TECHNOLOGY

Guidelines for Handling Hemolyzed Samples in ELISA Experiments
Publish:2025-06-18 Source:ReedBiotech Views:5

1. How to avoid hemolysis during blood collection?

The main causes of hemolysis:

① Mechanical damage: too slow or too fast blood collection speed, violent mixing, too thin needle (<22G), repeated blood collection;

② Improper operation: blood collection before alcohol is completely evaporated, excessive negative pressure during blood drawing, strong impact force when blood is injected into the collection tube;

③ Sample separation and preparation: prolonged processing, excessive centrifugal force or repeated freezing and thawing of samples;

④ Anesthesia blood collection: use of hemolytic anesthetics;

Figure 1: The normal serum plasma in the yellow part of the supernatant

 

① Before blood collection: Select an appropriate blood collection needle, and ensure that the alcohol has completely evaporated before collecting the blood; if performing anesthesia blood collection, it is recommended to use an anesthetic without hemolytic effect;

② During blood collection: Keep the needle stable, avoid adjusting the needle position within the blood vessel, to prevent red blood cell rupture; Control the aspiration speed, avoid forcefully pulling the syringe, and allow the blood to flow naturally;

③ After blood collection: Gently remove the needle, slowly inject the blood along the wall of the test tube, avoid bubbles and shock force; Immediately gently invert and mix the collection tube 5-8 times, and prohibit shaking;

④ Sample preparation: Process the samples according to the recommended temperature and speed, avoid prolonged time or excessive centrifugal force causing hemolysis; Try to avoid repeatedly freezing and thawing the samples;

Figure 3: Precautions for Blood Collection

2. Why is it not recommended to use hemolyzed samples in ELISA experiments? If hemolysis occurs, are there any salvage methods?
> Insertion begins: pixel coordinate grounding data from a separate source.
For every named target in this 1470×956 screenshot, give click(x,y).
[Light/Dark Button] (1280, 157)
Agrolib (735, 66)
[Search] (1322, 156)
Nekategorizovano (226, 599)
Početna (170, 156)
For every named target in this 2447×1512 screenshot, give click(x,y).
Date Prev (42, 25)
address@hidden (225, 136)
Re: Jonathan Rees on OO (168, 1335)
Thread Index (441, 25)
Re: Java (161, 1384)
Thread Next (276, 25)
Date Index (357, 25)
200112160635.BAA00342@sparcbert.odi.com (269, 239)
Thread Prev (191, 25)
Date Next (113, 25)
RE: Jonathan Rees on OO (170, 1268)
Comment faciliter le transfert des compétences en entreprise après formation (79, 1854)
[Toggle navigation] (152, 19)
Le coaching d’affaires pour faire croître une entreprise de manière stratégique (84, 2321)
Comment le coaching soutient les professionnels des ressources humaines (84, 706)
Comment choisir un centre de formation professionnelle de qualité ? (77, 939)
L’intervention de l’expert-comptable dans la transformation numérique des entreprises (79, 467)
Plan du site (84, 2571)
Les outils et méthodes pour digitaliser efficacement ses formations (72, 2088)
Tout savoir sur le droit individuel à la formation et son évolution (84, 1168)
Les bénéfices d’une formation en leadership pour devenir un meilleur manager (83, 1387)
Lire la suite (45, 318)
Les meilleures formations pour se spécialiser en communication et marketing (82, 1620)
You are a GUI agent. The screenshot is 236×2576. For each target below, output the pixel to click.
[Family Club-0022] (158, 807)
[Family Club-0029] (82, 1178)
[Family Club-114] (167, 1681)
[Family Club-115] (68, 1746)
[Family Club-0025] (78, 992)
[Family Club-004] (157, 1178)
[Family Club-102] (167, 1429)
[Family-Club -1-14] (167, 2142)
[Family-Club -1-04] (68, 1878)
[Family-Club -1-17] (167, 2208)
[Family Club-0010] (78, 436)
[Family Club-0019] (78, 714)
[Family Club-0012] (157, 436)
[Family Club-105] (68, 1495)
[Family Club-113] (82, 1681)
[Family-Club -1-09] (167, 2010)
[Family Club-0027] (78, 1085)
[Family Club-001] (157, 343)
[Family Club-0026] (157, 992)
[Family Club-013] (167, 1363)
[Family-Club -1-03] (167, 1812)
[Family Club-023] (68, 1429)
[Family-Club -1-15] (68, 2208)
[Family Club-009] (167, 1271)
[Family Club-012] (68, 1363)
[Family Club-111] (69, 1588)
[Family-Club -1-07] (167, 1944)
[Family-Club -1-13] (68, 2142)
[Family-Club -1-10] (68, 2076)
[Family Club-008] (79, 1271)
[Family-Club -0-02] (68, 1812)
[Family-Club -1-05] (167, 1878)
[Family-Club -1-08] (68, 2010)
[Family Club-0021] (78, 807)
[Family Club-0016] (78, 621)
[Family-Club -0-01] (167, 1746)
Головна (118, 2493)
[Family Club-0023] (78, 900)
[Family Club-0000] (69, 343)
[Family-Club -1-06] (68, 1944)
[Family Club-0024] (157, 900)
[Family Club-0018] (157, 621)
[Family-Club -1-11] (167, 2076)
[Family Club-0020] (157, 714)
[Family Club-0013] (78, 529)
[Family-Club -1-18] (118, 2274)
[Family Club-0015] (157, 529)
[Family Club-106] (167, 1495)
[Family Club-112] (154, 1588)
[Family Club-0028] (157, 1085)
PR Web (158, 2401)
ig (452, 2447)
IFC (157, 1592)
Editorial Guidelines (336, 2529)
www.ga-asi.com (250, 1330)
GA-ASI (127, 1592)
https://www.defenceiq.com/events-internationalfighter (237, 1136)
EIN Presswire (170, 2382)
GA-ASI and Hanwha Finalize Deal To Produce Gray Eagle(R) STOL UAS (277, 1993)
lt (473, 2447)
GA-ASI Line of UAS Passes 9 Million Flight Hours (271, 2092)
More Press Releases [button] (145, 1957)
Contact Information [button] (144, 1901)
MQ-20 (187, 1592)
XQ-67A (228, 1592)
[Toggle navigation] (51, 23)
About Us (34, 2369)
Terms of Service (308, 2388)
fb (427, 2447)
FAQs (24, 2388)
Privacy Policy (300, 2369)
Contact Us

The hemolyzed samples will release endogenous HRP enzymes and hemoglobin, which have similar HRP activity and non-specifically bind to biotinylated antibodies, resulting in uncontrollable non-specific color development in ELISA and interference with the accuracy of the experimental results.

Hemolysis is classified as the following situations:

The sample appears pink when viewed with the naked eye, this is mild hemolysis;

The sample appears red or dark red when viewed with the naked eye, this is severe hemolysis;

The sample appears blackish red when viewed with the naked eye, this is oxidative severe hemolysis;

For the first situation, the supernatant can be collected by centrifugation again. For the second and third situations, it is recommended to collect the sample again!